18

I am porting some Python 2 code that calls split() on strings, so I need to know its exact behavior. The documentation states that when you do not specify the sep argument, "runs of consecutive whitespace are regarded as a single separator".

Unfortunately, it does not specify which characters that would be. There are some obvious contenders (like space, tab, and newline), but Unicode contains plenty of other candidates.

Which characters are considered to be whitespace by split()?

Since the answer might be implementation-specific, I'm targeting CPython.

(Note: I researched the answer to this myself since I couldn't find it anywhere, so I'll be posting it here, hopefully for the benefit of others.)

Aasmund Eldhuset
  • 37,289
  • 4
  • 68
  • 81
  • Related: https://bugs.python.org/issue25433 – Stef Sep 13 '22 at 13:25
  • It looks like CPython's sourcecode for str.split, str.strip and str.isspace all rely on a macro called `Py_UNICODE_ISSPACE`, which is defined here: [cpython/unicodeobject.h#L902](https://github.com/python/cpython/blob/main/Include/cpython/unicodeobject.h#L902) – Stef Sep 13 '22 at 13:32
  • [Similar question about str.strip](https://stackoverflow.com/questions/73661849/which-specific-characters-does-the-strip-function-remove), with an answer that lists all unicode characters that count as whitespace for str.split, str.strip or str.isspace. – Stef Sep 13 '22 at 13:33

2 Answers2

22

Unfortunately, it depends on whether your string is an str or a unicode (at least, in CPython - I don't know whether this behavior is actually mandated by a specification anywhere).

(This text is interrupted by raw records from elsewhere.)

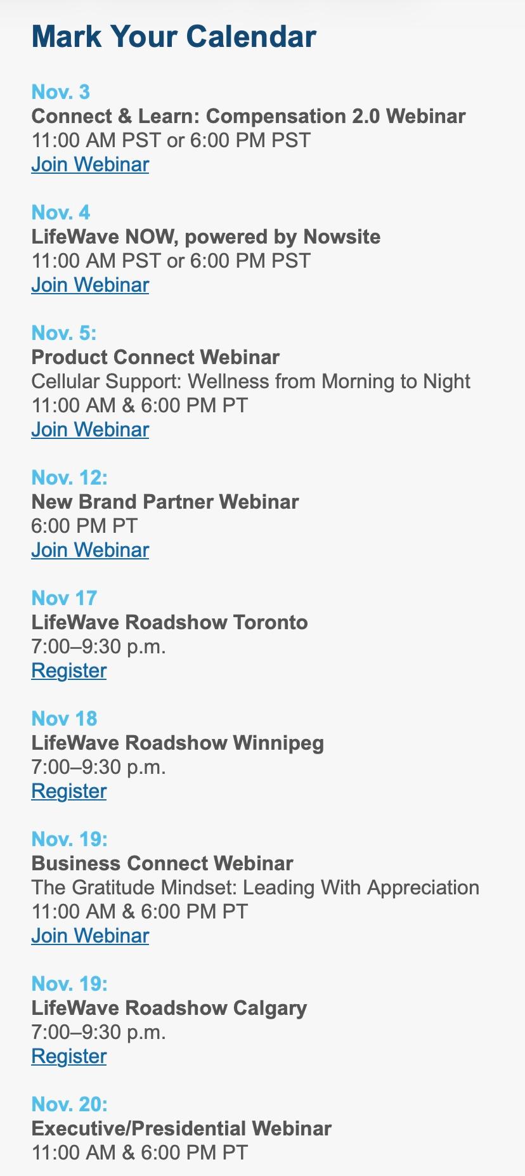525x1176 pixels.
Task: Join the Business Connect Webinar
Action: point(90,936)
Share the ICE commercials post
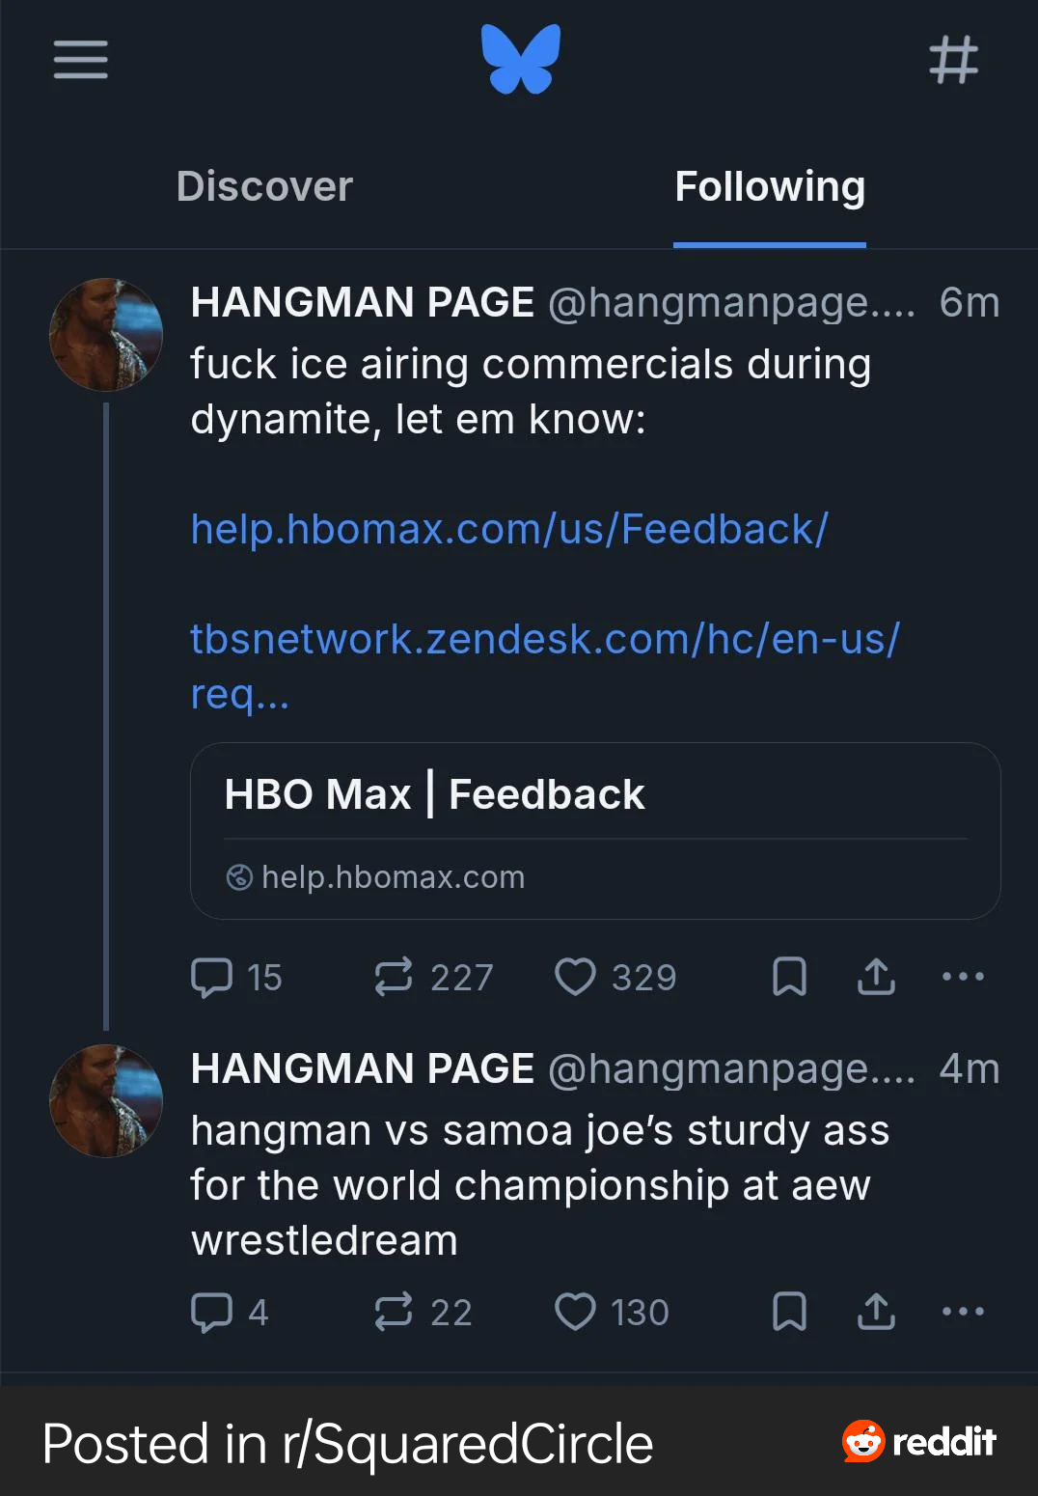1038x1496 pixels. click(876, 977)
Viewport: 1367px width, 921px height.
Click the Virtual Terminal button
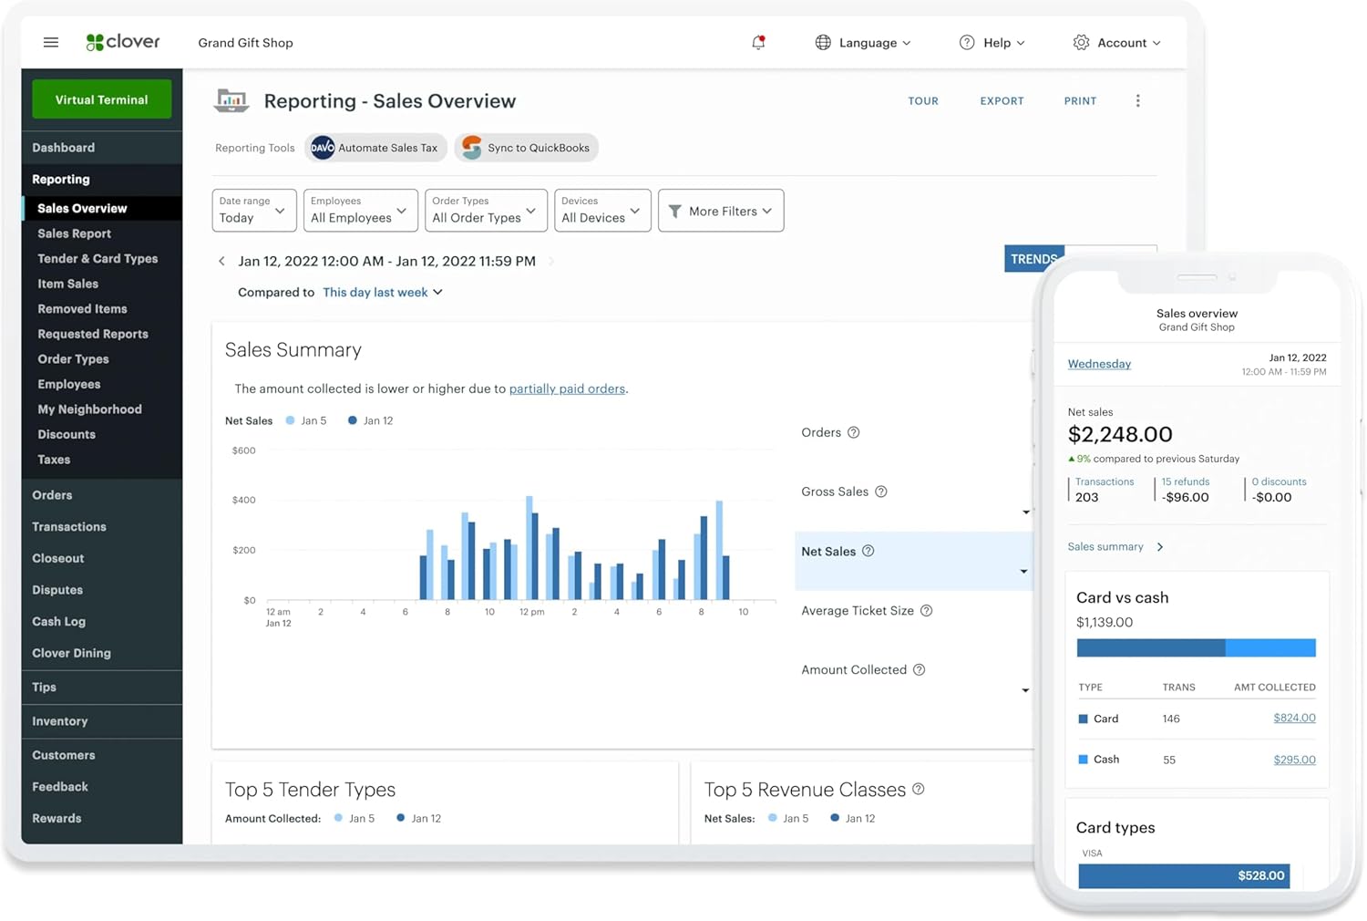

If it is an str, the answer is straightforward:

  • 0x09 Tab
  • 0x0a Newline
  • 0x0b Vertical Tab
  • 0x0c Form Feed
  • 0x0d Carriage Return
  • 0x20 Space

Source: these are the characters with PY_CTF_SPACE in Python/pyctype.c, which are used by Py_ISSPACE, which is used by STRINGLIB_ISSPACE, which is used by split_whitespace.

If it is a unicode, there are 29 characters, which in addition to the above are:

  • U+001c through 0x001f: File/Group/Record/Unit Separator
  • U+0085: Next Line
  • U+00a0: Non-Breaking Space
  • U+1680: Ogham Space Mark
  • U+2000 through 0x200a: various fixed-size spaces (e.g. Em Space), but note that Zero-Width Space is not included
  • U+2028: Line Separator
  • U+2029: Paragraph Separator
  • U+202f: Narrow No-Break Space
  • U+205f: Medium Mathematical Space
  • U+3000: Ideographic Space

Note that the first four are also valid ASCII characters, which means that an ASCII-only string might split differently depending on whether it is an str or a unicode!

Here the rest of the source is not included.